La Fédération des syndicats de la santé (F2S) durcit le ton face au gouvernement. Après le report d’une rencontre avec le ministre de la Fonction publique, les syndicats ont dévoilé un plan d’action comprenant une grève générale de 72 heures sans service minimum, du mercredi 24 au vendredi 26 juin 2026, ainsi que d’autres mesures de pression.
Mobilisation nationale
Lors de leur Conférence élargie des secrétaires généraux tenue jeudi dernier, la F2S a dénoncé l’absence de précisions sur les raisons du report de la réunion. En réaction, les syndicats appellent au boycott de certaines activités et à une rétention d’informations sur tout le territoire. Une déclaration de presse est prévue le mardi 23 juin pour détailler les modalités d’action.
Par ailleurs, la F2S annonce la suspension des activités de vaccination du 29 juin au 6 juillet 2026, une décision qui pourrait compromettre la couverture sanitaire dans plusieurs zones. Selon Senenews, cette mesure inquiète les autorités.

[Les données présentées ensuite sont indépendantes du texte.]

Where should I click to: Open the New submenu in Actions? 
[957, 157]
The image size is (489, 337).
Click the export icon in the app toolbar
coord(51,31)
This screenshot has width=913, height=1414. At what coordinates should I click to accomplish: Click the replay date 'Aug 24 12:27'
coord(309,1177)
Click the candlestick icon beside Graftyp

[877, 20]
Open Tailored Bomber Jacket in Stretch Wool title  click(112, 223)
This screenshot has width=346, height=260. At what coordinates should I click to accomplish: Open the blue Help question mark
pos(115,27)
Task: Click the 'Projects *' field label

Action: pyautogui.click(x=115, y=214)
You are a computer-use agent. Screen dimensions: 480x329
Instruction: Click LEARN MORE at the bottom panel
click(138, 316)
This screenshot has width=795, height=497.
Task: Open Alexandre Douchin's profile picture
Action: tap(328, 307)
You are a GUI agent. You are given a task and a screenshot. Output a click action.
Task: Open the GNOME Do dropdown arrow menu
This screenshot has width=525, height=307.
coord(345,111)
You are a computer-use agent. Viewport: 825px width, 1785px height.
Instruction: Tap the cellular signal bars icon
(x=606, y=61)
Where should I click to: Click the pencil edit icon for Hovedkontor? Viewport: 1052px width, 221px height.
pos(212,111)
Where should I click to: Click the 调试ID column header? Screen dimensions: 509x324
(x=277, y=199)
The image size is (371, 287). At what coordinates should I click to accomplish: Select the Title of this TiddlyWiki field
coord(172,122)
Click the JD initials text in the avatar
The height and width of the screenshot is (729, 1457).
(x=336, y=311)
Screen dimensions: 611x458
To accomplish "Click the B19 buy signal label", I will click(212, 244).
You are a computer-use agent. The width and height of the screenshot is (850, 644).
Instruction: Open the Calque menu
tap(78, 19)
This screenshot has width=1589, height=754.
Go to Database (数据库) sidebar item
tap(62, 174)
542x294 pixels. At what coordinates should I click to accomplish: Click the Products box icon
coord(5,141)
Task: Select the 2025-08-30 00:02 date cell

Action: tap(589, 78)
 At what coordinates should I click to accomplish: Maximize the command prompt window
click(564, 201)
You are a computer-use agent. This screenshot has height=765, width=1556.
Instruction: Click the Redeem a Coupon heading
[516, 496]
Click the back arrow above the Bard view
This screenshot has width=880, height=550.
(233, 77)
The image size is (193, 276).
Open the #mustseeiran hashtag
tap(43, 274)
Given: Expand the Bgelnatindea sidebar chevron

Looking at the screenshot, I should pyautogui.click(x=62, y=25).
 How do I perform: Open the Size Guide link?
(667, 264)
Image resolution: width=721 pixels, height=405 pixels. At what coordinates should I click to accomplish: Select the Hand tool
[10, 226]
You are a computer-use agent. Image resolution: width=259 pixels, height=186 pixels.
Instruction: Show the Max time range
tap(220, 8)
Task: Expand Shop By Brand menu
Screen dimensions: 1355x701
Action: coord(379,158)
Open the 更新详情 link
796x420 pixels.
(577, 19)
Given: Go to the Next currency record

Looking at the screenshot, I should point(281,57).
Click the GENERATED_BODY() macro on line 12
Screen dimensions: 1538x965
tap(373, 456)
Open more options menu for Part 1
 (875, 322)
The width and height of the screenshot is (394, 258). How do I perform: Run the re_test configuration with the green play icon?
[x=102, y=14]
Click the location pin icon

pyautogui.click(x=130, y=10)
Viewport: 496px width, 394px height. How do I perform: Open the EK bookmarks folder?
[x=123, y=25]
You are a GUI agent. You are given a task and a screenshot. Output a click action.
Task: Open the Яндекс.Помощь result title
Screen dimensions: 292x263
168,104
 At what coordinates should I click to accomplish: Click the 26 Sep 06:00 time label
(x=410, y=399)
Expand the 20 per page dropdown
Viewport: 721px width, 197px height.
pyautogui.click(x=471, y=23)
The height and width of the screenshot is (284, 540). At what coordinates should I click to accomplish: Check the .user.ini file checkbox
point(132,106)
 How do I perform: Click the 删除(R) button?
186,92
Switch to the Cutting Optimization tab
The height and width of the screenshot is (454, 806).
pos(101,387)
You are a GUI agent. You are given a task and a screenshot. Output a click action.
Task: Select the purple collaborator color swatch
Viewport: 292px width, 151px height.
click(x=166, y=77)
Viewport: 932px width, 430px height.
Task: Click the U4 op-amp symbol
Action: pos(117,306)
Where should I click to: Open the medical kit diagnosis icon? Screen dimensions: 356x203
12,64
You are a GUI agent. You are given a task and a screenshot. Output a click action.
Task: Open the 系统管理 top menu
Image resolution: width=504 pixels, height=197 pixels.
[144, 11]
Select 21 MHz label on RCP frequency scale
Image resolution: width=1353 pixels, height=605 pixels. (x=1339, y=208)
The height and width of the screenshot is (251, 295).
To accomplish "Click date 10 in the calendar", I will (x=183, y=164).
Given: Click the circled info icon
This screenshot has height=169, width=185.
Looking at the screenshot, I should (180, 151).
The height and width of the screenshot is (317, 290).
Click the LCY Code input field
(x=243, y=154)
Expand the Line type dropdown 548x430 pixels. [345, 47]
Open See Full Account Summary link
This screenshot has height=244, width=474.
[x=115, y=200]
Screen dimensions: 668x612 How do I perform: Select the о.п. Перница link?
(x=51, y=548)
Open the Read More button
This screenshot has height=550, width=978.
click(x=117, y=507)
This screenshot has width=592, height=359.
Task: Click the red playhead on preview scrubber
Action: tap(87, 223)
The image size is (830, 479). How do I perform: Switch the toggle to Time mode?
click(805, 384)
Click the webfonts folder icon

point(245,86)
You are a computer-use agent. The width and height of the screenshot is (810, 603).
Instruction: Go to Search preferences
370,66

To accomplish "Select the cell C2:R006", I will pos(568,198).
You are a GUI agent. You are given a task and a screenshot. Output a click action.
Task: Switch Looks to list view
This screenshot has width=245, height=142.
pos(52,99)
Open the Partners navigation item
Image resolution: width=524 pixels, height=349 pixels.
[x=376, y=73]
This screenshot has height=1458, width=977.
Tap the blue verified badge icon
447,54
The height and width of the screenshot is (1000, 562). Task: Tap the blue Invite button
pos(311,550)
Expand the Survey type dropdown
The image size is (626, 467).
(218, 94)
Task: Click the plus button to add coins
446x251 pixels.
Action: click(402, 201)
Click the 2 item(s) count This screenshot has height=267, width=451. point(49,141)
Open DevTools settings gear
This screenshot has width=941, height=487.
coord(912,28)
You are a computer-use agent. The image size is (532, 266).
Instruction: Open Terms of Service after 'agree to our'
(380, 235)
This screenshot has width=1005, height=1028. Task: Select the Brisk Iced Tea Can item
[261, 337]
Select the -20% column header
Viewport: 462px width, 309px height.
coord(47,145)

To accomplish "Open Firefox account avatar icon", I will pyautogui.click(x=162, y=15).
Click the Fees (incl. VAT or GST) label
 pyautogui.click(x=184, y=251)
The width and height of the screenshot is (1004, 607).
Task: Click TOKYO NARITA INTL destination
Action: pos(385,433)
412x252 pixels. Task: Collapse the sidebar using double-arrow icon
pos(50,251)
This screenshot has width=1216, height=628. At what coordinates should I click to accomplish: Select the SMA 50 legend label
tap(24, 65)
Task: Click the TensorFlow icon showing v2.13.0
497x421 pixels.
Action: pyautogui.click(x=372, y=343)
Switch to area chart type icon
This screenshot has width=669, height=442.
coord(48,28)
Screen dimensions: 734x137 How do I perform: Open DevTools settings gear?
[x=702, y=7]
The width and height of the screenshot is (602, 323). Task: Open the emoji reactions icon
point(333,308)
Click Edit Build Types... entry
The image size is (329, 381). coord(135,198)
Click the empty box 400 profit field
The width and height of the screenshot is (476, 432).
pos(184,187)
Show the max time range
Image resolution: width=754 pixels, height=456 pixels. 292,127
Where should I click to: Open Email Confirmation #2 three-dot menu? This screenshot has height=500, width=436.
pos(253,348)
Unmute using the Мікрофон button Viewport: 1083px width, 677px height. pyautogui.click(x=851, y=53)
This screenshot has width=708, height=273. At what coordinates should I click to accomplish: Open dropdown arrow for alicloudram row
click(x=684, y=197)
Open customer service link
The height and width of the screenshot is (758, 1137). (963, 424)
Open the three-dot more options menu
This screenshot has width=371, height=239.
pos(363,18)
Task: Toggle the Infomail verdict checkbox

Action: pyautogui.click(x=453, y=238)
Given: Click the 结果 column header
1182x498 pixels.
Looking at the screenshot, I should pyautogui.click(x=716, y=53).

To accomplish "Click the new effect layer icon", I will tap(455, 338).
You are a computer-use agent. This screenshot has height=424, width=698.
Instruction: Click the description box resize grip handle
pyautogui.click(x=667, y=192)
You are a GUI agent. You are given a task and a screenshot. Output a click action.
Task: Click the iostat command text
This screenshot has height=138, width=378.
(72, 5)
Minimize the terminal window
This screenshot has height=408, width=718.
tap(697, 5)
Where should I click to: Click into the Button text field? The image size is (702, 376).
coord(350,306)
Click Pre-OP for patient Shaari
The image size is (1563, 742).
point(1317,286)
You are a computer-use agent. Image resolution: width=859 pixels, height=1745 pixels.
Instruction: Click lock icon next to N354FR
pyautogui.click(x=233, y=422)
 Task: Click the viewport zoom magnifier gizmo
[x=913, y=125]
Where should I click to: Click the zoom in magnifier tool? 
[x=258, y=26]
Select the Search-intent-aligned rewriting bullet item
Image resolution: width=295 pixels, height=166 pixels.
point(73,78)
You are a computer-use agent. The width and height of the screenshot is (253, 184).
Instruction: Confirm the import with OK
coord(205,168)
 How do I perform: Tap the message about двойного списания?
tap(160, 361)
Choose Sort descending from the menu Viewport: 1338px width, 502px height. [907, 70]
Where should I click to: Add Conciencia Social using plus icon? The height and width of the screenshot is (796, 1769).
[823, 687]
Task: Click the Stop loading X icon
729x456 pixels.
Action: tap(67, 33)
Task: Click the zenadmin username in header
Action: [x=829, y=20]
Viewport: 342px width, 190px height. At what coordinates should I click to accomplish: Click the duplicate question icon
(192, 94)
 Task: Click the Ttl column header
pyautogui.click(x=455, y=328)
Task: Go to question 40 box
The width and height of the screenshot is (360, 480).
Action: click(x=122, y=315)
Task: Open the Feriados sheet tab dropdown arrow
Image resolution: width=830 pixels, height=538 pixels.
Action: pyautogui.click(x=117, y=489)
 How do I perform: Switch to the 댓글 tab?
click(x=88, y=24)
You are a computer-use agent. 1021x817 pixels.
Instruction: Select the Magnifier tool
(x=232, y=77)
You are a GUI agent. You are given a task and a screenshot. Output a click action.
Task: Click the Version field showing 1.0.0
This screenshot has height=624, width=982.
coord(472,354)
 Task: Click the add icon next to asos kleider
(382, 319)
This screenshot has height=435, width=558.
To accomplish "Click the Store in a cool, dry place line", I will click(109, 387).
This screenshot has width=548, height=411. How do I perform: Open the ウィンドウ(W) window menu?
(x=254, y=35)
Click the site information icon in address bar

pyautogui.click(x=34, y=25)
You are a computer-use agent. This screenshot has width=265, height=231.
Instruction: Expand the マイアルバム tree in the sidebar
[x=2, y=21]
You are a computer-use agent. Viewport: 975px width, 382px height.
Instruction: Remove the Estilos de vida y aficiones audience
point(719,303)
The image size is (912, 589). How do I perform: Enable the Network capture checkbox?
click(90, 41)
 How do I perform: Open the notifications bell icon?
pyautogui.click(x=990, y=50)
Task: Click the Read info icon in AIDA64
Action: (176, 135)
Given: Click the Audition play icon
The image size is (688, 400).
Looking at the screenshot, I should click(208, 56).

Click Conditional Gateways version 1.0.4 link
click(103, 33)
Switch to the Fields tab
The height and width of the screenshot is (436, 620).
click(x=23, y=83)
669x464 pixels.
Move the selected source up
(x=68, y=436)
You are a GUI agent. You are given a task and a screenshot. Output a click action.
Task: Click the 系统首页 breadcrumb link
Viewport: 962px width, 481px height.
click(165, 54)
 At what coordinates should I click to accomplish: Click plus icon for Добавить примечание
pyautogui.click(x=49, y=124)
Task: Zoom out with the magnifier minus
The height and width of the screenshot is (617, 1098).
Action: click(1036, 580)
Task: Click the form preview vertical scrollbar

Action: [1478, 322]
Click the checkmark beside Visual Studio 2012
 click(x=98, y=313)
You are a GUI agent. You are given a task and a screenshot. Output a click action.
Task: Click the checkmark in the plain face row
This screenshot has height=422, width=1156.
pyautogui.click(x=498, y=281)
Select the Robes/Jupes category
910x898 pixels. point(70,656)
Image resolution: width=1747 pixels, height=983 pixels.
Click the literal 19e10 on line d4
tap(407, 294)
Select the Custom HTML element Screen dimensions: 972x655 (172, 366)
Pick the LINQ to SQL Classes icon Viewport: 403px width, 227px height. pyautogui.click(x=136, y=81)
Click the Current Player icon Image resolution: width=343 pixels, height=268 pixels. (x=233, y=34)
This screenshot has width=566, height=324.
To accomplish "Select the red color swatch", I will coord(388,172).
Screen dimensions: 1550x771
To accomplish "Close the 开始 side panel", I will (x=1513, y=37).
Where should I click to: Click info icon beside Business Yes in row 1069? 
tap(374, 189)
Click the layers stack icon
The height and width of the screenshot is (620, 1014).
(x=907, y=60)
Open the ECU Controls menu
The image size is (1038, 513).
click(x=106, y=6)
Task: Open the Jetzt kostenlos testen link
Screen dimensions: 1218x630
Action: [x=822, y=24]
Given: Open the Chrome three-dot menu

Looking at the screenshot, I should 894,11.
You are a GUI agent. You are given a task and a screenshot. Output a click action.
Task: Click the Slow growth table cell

Revendications persistantes
Les syndicats rappellent que l’engagement de recruter 3 700 agents en 2025 n’a pas été tenu. Ils exigent la création d’une commission paritaire pour établir des critères objectifs de présélection lors des recrutements, ainsi qu’un quota de 1 000 agents pour régulariser les personnels en poste depuis plus de dix ans dans des régions comme Tambacounda, Kédougou, Sédhiou, Matam, Kolda et Ziguinchor.
Parmi les autres demandes figurent la généralisation de l’indemnité de logement, la mise en concurrence des postes de direction et le relèvement de l’âge de la retraite optionnelle à 65 ans. La F2S avait déjà organisé une marche nationale le 16 février 2026 à Dakar, dénonçant des districts sanitaires fonctionnant avec moins de 30 % de titulaires.